Source text:
Taking agile, a process otherwise optimized for small, cross-functional, collaborative teams and making it work at scale is fascinating. You have to change some elements, and retain others, as you redefine the context. Being outcome driven, is one element you must retain – or even elevate in importance, or you fundamentally break the system of delivery
Getting Faster at Building the Wrong Thing
I “went agile” in 2000/2001 – I was writing software and leading teams at an enterprise software company at the time, and we adopted elements of XP and other agile practices in what we branded (internally and externally) as Fast Cycle Time (FCT). It was more than just incremental delivery, we really did incorporate agile principles like pairing and demoing, and engineering practices like automated build and test processes, code-reads, design for testing. It was a brave new world for me at the time and I was hooked forever. Over the next few years my career evolved through people-management, pre-sales, and program management roles into product management.
I spend a lot of time a decade ago as an early agile product manager – testing, learning, applying, and understanding how to be not only a product manager working with agile teams, but also how to be agile as a product manager. Both were then uncommon, and both are still important.
I would regularly say – and I still believe it to be true – that when a team or a smaller organization (say 100 developers or fewer) goes agile, if they are not focused also on product management, all they are doing is getting faster at building the wrong thing. To quote Jon Harmer who I’m fortunate to now call a colleague, “you just crash your car into the wall faster.”
I’ve spent the last half-year in the beginning of my journey understanding how agile product management at scale can work. Seeing things in practice. Helping a mid-size organization make the transition from waterfall (at scale) to agile (at scale). Think of a couple dozen teams (a couple hundred people) working to deliver across a couple hundred systems, for a multi-billion dollar organization. Long time readers at Tyner Blain will know that my writing here is driven in large part by the absorption, adoption, extrapolation and generalization of experiences through patterns and into concepts and applicable ideas.
For small teams, agile development without a focus on the right outcomes is getting faster at building the wrong thing. As a result you just build more of the wrong stuff. A lack of focus on outcomes is no better than a focus on the wrong outcomes. Being output-focused is not being outcome-focused.
For agile at scale, I don’t believe this is true. At scale, if you are not driving your execution through a focus on outcomes, I don’t believe you are actually faster – you’re only different. At scale, to leverage Jon’s cleverness, “you still crash your car into the wall, but not necessarily faster.”
The key difference here is around the opposing system dynamics of encapsulation and coordination. Smaller organizations have much less need for coordination – “everything” happens within the team. Why that matters is worth exploring.

Stored records:
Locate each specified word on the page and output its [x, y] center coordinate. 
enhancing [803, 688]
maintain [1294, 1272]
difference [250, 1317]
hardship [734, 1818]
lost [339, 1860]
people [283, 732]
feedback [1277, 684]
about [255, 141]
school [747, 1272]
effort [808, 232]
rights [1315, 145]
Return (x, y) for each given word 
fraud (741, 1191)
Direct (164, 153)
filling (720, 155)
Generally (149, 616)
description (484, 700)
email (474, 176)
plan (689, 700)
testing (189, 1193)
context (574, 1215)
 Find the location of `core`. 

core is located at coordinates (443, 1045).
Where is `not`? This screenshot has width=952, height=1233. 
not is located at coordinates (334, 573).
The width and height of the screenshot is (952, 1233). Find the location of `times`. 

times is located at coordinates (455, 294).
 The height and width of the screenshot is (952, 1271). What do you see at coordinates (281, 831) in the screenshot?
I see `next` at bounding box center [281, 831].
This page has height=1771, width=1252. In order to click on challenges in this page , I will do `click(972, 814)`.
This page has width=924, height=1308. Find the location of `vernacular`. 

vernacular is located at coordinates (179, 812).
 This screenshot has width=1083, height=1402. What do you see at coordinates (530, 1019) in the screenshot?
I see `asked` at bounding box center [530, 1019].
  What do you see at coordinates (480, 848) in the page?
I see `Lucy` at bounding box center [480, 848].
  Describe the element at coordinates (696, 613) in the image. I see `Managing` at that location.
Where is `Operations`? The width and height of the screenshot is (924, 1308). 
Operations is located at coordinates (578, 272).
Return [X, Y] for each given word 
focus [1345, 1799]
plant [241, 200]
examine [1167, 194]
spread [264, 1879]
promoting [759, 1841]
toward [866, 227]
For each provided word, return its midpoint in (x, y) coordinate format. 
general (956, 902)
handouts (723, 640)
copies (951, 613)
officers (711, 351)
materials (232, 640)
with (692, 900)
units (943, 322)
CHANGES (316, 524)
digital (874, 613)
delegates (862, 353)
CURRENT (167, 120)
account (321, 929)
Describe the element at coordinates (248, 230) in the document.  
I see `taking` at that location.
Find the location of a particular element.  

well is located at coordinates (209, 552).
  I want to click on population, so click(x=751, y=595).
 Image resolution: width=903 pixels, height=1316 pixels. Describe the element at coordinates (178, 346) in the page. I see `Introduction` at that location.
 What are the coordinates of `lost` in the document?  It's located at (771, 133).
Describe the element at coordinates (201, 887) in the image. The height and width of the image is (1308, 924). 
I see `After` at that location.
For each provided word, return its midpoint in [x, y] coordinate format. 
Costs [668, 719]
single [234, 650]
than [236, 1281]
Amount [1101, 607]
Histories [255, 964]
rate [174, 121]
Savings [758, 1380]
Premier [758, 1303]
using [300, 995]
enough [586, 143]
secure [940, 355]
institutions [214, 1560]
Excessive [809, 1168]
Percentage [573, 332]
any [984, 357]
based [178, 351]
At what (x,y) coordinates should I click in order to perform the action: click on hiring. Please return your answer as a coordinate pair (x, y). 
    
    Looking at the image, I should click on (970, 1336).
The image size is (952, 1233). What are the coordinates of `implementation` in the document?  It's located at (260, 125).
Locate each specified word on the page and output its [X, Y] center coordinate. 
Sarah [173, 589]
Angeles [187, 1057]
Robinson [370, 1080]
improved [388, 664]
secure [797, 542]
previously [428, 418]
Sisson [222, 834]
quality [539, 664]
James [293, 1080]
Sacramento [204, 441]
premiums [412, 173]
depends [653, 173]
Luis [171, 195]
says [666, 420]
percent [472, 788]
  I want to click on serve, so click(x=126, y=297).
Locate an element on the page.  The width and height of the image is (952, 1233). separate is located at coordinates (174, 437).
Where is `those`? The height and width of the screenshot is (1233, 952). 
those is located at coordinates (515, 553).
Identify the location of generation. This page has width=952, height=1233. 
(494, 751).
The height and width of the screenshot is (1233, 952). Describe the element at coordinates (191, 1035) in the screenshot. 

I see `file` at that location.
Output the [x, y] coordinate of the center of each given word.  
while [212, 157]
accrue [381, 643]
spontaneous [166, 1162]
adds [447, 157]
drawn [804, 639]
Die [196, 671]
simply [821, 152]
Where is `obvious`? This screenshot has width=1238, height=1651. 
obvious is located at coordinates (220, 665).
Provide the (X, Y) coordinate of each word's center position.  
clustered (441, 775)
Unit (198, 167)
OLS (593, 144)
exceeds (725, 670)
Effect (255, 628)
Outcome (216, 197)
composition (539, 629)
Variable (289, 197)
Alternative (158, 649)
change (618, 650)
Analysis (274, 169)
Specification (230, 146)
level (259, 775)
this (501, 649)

Short task A: Condense the paragraph of the essay on agile at scale that begins "I “went agile” in 2000/2001" into three sentences that keep its main facts.
Short task B: Carry the essay on agile at scale forward from its final sentence, continuing the discussion of encapsulation and coordination.

Task response A: In 2000/2001, while writing software and leading teams at an enterprise software company, I adopted agile through an effort branded Fast Cycle Time (FCT), which drew on XP and other agile practices. It went beyond incremental delivery to include agile principles like pairing and demoing and engineering practices like automated build and test processes, code-reads, and design for testing. I was hooked, and over the next few years I moved through people-management, pre-sales, and program management roles into product management.

Task response B:
Scale is Built Necessarily on Orchestration and Planning
You might believe planning to be anathema to agility. The classic war between rationalism and empiricism, which makes me want to re-read Brooks’ The Design of Design. I also suspect another luminary I’m thrilled to be working with, Dave Nicolette (@davenicolette) would even suggest that “agile at scale” may be oxymoronic on principle. He’s probably already written about it too – but I get to hear him talk about it :). At the end of the day, it depends on how you define agility, or more precisely how you define “self-directed.” There’s always a context in which self-determination applies. Since this is a heavy name-dropping post, I will once again thank Andy Polaine (@apolaine) for the visual which is permanently grafted onto the concept of nested contexts for me now.
Agreeing that teams have latitude of operation and autonomy of decision making within the context of working together is a tenet of agile. Doing this to achieve a shared desired outcome is the key to harnessing agility as a powerful force for achieving business objectives.
I would propose outcome-driven agile teams are the pry-bar we can use to loosen and potentially untie the Gordian knot of agility and scale being logically consistent. So – as long as we are willing to accept a definition of agile where “self-directed” means autonomy within the context of the role of that team, we only need to articulate the rest of the context.
- Agility at scale requires multiple small teams
- Each team has autonomy within the context of the role of the team
- Each team is working in coordination with other teams to deliver
- Each team is focused on business goals
This focus on the business goals – the “why’s” of investing to build something – is the definition of being outcome driven.
This coordination requires planning, in an ongoing fashion. There is a theoretical continuum from no-coordination to pure synchronous action. The fewer highly-coupled systems, and the fewer bottlenecked shared resources, the less coordination is required. As a technologist, I can imagine a situation where all systems are decoupled, and no teams are over-subscribed; through a combination of architectural and training and staffing decisions. As a consultant, I am comfortable there will never be an organization at scale which can avoid coordination and planning.
Everyone Has a Plan until…
“Everyone has a plan, until they get hit.” – Mike Tyson
There are many quotable versions of this concept, this is the one that grabbed me years ago. Other fighters would prepare for a fight with Mr. Tyson, crafting a plan to dance around him, tire him out over several rounds, and then use their greater endurance and skill to win the fight. Mr. Tyson would regularly make those plans worthless by doing something like knocking his opponent unconscious in the first half of the first round. As Mr. Tyson said “Everyone has a plan, until they get hit.”
This for me is the touchstone to remember that there are many reasons your plan will change. Another colleague of mine, Jeff Howey, is fond of asking the room – “the plan is a lie, right?” To which everyone nods yes. This isn’t something unique to agile – the waterfall plan is a lie too.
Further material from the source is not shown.